#### [EXERCISE]
Repeat every one of the rows below word for word, omitting the pictures.

Screen-element location records
=====

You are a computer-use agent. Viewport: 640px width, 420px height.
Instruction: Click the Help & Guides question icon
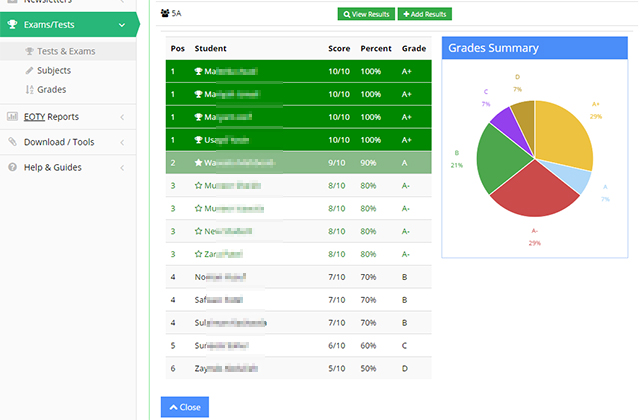coord(12,167)
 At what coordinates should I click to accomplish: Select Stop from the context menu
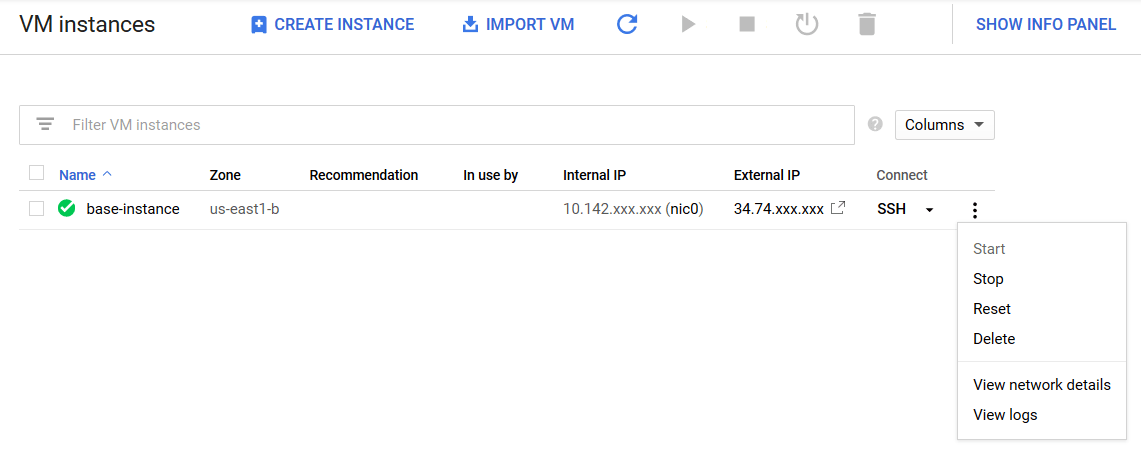click(988, 279)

=====

#### [CORRECT ANSWER]
You are a computer-use agent. Viewport: 640px width, 420px height.
Instruction: Click the Help & Guides question icon
coord(12,167)
 At what coordinates should I click to accomplish: Select Stop from the context menu
click(988, 279)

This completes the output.